CstString is just a wrapper around a String, which also caches a ByteArray
representing the encoded value. ByteArray is technically mutable if it
is constructed with a byte array that someone else maintains a reference to,
but all of the CstString instances used in static contexts are constructed
with Strings, which makes them immutable.
CstType is just a wrapper around a Type, which also caches a CstString
representing the descriptor. The CstString is always constructed with a
String argument, so CstType is as safe as Type.
CstNat is just a bundle of two CstStrings.
CstMethodRef is just a Prototype, CstNat, and CstString, so it is safe.
This leaves five potentially unsafe static members
dx/rop/cst/CstType#interns
dx/rop/type/Prototype#internTable
dx/rop/type/Type#internTable
These are intern tables for Type, CstType, and Prototype.
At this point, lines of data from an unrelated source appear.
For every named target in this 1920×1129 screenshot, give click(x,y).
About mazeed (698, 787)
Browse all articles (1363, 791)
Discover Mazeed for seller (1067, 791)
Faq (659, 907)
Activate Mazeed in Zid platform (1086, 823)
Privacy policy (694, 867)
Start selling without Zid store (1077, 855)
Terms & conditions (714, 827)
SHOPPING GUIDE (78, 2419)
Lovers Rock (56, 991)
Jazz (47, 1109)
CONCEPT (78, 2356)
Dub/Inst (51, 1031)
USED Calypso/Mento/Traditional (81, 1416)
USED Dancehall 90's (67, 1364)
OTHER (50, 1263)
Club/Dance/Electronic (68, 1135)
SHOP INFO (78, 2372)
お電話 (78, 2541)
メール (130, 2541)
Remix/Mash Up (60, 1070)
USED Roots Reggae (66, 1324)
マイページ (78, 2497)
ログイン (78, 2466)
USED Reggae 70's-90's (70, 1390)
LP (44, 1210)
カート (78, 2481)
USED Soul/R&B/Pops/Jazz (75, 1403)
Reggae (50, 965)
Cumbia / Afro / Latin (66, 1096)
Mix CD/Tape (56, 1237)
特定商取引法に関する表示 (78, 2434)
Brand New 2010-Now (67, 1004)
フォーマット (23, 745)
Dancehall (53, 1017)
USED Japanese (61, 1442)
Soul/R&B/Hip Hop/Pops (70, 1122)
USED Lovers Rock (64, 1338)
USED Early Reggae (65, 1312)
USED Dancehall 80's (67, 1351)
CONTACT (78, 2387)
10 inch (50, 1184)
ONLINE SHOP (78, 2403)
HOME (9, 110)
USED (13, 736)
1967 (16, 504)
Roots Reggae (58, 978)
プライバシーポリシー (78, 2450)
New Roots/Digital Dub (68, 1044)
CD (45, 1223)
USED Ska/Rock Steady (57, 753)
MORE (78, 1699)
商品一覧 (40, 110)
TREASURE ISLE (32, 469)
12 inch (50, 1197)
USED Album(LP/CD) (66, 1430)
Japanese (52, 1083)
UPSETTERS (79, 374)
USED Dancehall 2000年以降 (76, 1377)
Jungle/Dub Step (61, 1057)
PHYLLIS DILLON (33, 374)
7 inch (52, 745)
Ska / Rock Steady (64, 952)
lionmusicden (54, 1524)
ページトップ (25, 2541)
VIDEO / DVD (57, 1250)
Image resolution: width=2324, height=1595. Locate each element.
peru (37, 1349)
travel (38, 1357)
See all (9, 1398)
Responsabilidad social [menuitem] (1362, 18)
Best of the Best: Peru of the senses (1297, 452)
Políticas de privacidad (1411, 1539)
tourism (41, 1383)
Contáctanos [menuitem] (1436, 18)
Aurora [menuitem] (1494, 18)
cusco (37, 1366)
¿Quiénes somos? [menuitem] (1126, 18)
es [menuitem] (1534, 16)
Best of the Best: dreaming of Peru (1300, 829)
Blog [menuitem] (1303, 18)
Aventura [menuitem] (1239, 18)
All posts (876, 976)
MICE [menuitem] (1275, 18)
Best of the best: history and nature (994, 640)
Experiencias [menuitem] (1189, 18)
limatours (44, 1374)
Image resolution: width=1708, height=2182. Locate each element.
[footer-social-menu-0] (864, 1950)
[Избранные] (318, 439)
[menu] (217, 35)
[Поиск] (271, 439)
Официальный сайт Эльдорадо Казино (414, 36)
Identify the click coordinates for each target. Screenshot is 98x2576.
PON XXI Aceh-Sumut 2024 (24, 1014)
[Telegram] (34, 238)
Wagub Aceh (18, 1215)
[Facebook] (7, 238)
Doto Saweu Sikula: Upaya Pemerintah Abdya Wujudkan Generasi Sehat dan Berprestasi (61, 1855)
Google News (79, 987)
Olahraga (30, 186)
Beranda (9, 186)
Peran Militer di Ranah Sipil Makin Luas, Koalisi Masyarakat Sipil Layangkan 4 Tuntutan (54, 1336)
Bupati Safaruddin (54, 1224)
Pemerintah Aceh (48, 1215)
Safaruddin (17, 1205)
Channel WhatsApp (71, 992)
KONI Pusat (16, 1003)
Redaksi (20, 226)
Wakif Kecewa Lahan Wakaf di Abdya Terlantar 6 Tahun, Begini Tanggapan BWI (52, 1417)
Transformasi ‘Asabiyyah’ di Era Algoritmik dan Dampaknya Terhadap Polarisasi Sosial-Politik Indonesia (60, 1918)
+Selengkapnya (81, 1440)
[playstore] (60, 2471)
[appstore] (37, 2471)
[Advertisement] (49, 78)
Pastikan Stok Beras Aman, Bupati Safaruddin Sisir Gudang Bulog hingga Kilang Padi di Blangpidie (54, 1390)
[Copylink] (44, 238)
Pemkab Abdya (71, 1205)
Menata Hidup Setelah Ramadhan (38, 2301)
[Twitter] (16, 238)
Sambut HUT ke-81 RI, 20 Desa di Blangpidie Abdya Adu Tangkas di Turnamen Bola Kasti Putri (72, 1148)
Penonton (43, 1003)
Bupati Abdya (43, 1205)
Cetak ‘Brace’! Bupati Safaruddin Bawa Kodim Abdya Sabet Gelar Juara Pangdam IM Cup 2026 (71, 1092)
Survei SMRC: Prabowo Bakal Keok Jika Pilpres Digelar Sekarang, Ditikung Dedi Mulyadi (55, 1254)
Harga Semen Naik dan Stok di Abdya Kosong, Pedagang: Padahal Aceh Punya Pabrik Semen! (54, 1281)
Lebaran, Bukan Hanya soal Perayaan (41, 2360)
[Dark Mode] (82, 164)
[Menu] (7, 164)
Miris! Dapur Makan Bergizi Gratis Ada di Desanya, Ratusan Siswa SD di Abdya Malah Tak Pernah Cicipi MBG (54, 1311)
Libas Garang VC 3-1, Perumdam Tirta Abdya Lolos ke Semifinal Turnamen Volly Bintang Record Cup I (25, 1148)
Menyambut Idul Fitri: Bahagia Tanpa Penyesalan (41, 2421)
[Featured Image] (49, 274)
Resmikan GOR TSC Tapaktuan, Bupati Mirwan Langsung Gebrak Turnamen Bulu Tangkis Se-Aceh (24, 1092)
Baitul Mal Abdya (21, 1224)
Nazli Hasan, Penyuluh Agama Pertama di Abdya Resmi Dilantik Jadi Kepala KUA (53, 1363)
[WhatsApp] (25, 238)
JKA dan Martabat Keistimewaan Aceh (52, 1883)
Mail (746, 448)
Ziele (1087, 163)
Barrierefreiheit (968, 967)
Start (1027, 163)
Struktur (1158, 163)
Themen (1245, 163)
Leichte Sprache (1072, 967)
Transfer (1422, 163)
As explained above, I think all of these types are effectively immutable
and contain no per-task information, so they are safe to intern across
invocations. The intern tables are already thread-safe.
I made them use weak values to avoid retaining lots of unnecessary memory
in buckd between invocations. This should be safe because all of these
objects will be reconstructed on-demand. Whenever one is collected,
there will be no remaining references to the old instance, so there is
no risk of a == comparison spuriously failing.
The maps provided by MapMaker support atomic operations,
but I'm not using them. More profiling might suggest that we could
get a perf win here.
After a large build, and doing a gc, buckd consumes about 50 extra MB of heap
with in-process DX vs without. If we want to reduce this, I think the first
step would be
(1) GC after build to collect weak references,
(2) do a "deep clean" of these maps (Guava currently doesn't support
doing a full clean or shrinking the hash tables), and
(3) doing another gc to collect the tables and interned strings.
com/android/dx/rop/code/RegisterSpec#theInterns
com/android/dx/rop/code/RegisterSpec#theInterningItem
I don't think these are safe to intern. They contain a TypeBearer,
which is implemented by lots of classes. I created a flag to disable interning.
This is potentially unsafe because it could violate an implicit assumption
that two instances are only equivalent if they are they same object.
Fortunately, this is unlikely because RegisterSpec.make's docblock
specifically says that it is not required to return a shared instance.
However, I wanted to be more sure.
IdentityHashMap and identityHashCode are not used with RegisterSpec.
The most likely issue would be a change in behavior because
two instances are compared with "==", which returns false instead of true.
I added a static analyzer to find all instances of RegisterSpec
(or its interfaces) being compared with ==.
See in-process-checklist.txt for justifications for the safety of each.